Visual Studio 2010 program "VB2010 Gal MOND PP"

Visual Studio program "VB2010 Gal MOND PP" - Description and operation

Introduction and Purpose

The purpose of the Visual Basic program "VB2010 Gal MOND" is to demonstrate galaxy simulation using MOND. The simulation uses Parallel Programming.
For a copy of "VB2010 Gal MOND PP.exe" select: VB2010 Gal MOND.zip.

This zip also contains the program: "VB2010 Gal MOND".
The emphasis in this document is about Parallel Programming.
For more general information about the program "VB2010 Gal MOND PP" select: VB2010 Gal MOND operation
The program "VB2010 Gal MOND" is based around the question: MOND - What is involved

Description

The Visual basic program program "VB2010 Gal MOND PP" consits of 4 Forms (or displays):

Control Form. This form is used to Start the program and to modify the parameters.
Display Form. This form shows the results of the simulation in a graphical form.
Print Form. This form shows the results in a table.
Monitor Form. This form shows the state of the communication between the different processors.

Operation - Control Form

Operation of the program is done from the Control Form.

Picture 1A

Specific in order to handle Parallel Programming the Control Display uses two parameters:N Proc and PP Trace. Also the parameter Target is new.

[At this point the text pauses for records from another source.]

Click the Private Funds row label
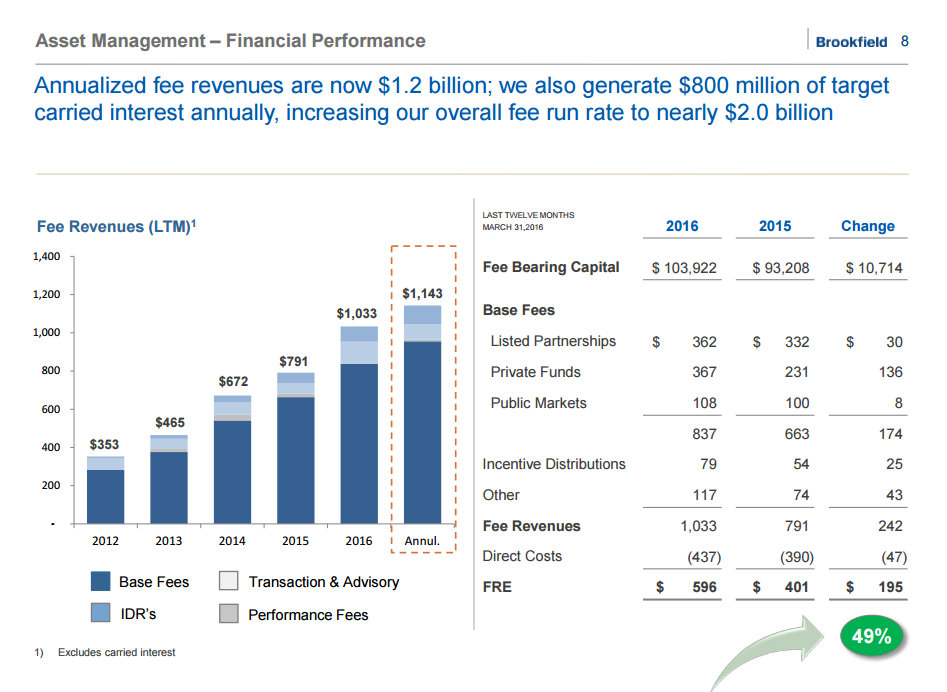947x692 pixels. 535,372
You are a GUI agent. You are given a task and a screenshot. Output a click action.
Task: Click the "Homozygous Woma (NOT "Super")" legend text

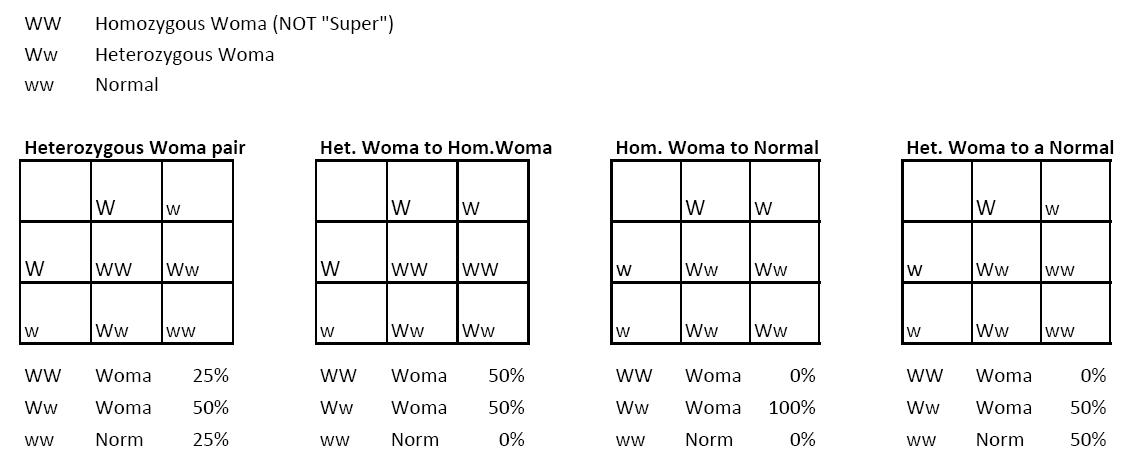[244, 24]
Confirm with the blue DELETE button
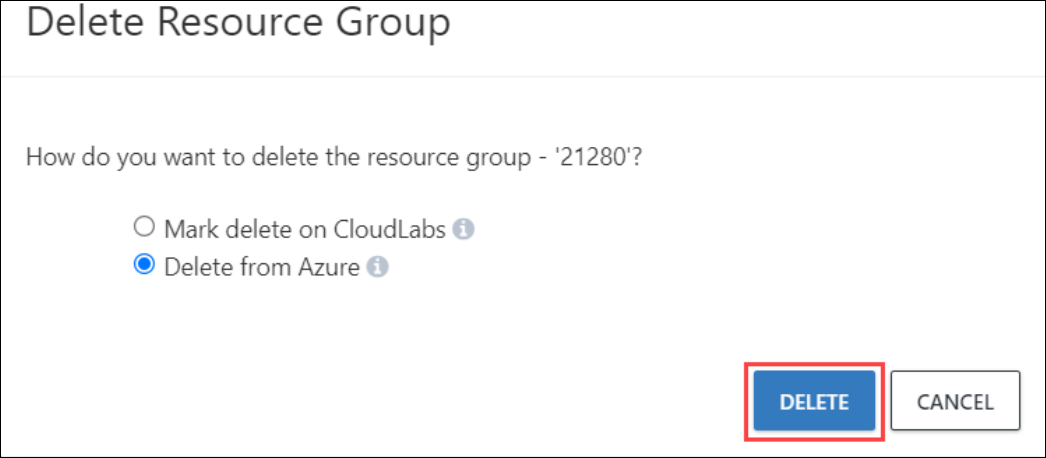1046x458 pixels. (x=814, y=401)
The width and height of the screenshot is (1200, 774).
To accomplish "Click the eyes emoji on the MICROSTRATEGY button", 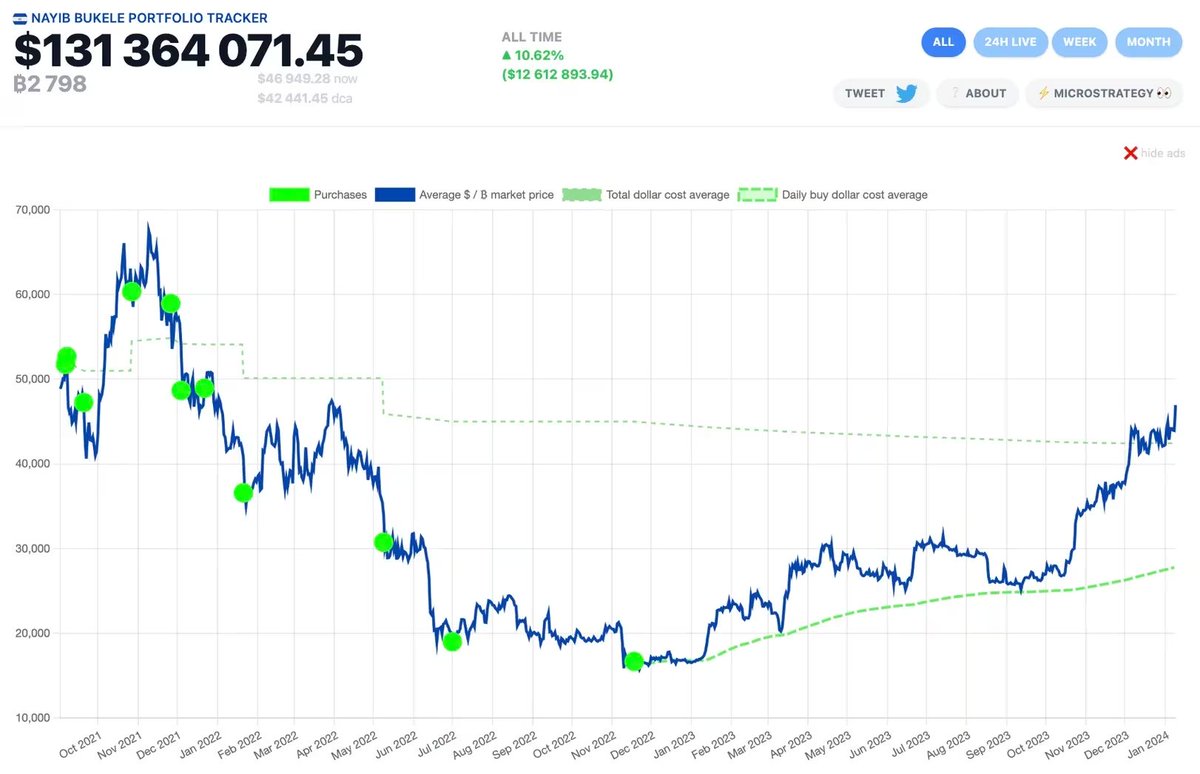I will pyautogui.click(x=1165, y=93).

The parameter N Proc indicates the number of Processors to be used. Valid values are 0,1,2,3 and 4.
When N Proc = 0 the concept of Parallel Programming is not used. The logic used is the same as in the program ""VB2010 Gal MOND"
When N Proc = 1 the concept of Parallel Programming is used for one Processor. The difference between 0 and 1 gives an indication of the overhead that Parallel Programing introduces
When N Proc = 4 the concept of Parallel Programming is used for four Processor's. This is the maximum of procesors supported.
The parameter PP Trace is used display intermediate program print data. The parameter can be set "On" or "Off".
When PP Trace = "On" trace data is shown on the "Print Form". When PP Trace = "Off" the standard values are shown on the "Print Form".
The parameter Target shows the maximum number of iteration cycles.
- When the value is zero the program stops only when the Stop Command is selected.
- When the value is non zero the program stops after the number of program iteration cycles is reached
In both cases the message "Continue ?" is displayed, together with the two commands: Yes or
When Yes is selected the simulation continues.
When No is selected the simulation finishes and a new simulation can start.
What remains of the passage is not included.